======== EXERCISE TEXT
So, what’s all this got to do with Elden Ring? Well. Typing this makes me nervous, lest I’m wrong, but here goes: it’s giving me that Breath of the Wild feeling. This one could be an all-timer; a game of the generation. That rare game that everybody is going to talk about for a long time, that’ll ripple right through the industry. It’s a big one.

I really don’t want to get into any spoilers in this preview, so I’m going to keep things very vague. I’m not going to talk about any bosses specifically, but I am going to talk about areas I saw, revealing area names, characteristics, and how I accessed them. I made a point of spending my six hours trying to see as much of the game’s world as possible – and I saw more than I could’ve imagined.

The opening of the game has a slight preamble before dropping you into the same setup as featured in the recent Closed Network Test. Since we all know the path there – up Stormhill to Stormveil Castle – I decided to go the opposite direction. Invisible walls gone from this near-final build, I could see the scale of the world, and realize Elden Ring’s trump card: how truly open-ended it is.

Far South of Stormveil I discovered another castle. The serfs here have rebelled. A woman on the path to the castle tells me of their rebellion; her father, a soldier, is still trapped inside. Making my way to the castle, I battle feral dogs and those twisted husks, remnants of the rebelling servants. They worship around a bonfire, atop which is presumably the castle’s one-time owner. There’s a whole mini quest-line here involving retrieving a sword from a powerful boss hiding at the rear of this location – and it’s accessible pretty much right from the start of the game, just in the opposite direction to the path Elden Ring’s narrative tries to prod you in.

Head due east from the path up Stormhill and you’ll find another, very different area, Caelid. As you approach Caelid the sky begins to darken, stained blood red. This whole area is bathed in a hellish hue, with a hill littered with ruined shantytown style buildings that feeds down into a deadly swamp of the same poison. Giant dog, werewolf, beast… things prowl along the way, and occasionally lash out at each other, giving you free EXP when one perishes. To some degree, the gothic nature of this area gives off Bloodborne vibes, even though it doesn’t really look like anything from that game.
================
======== ENTRIES SHOWN
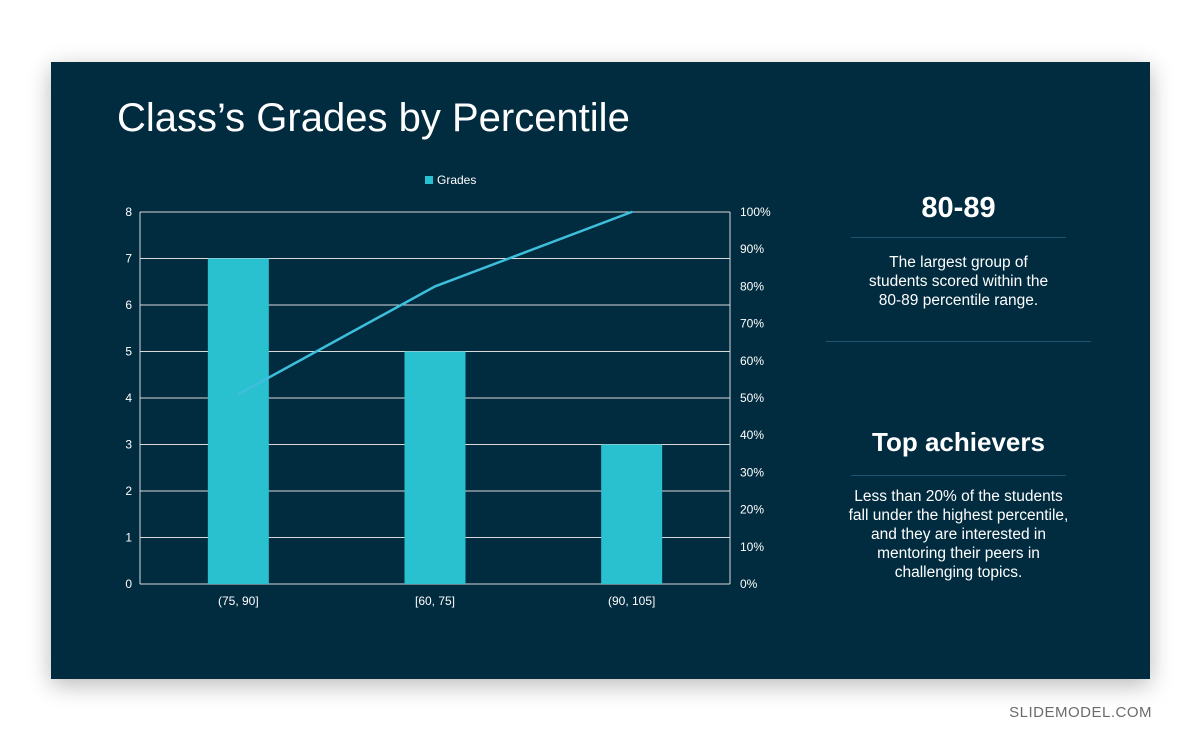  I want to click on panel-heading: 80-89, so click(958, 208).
================
======== ENTRIES SHOWN
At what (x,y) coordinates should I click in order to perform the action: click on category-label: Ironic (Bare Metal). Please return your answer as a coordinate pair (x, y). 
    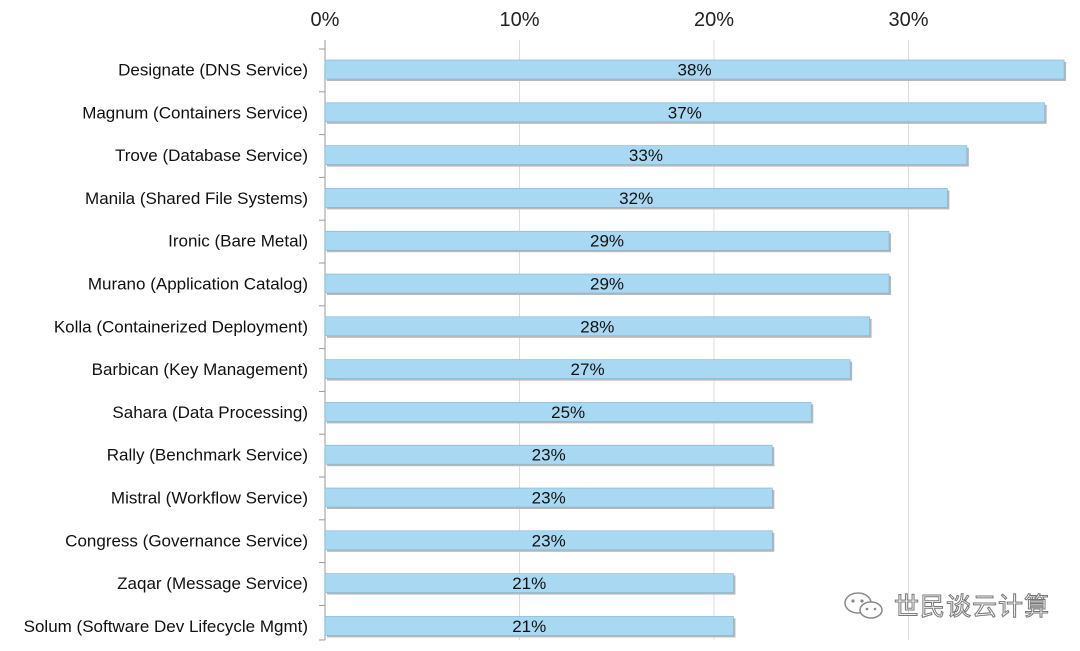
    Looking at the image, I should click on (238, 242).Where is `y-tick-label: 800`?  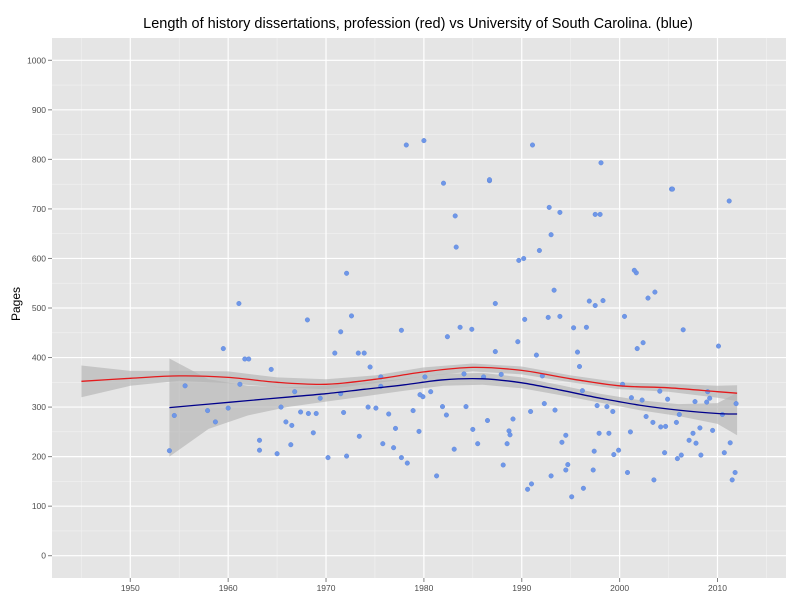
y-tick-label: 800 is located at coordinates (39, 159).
================
======== ENTRIES SHOWN
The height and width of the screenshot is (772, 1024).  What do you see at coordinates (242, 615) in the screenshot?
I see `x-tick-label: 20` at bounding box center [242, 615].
================
EXERCISE:
Name every video game that the game preview above mentions by title.

COMPLETED TASK:
Elden Ring, Breath of the Wild, Bloodborne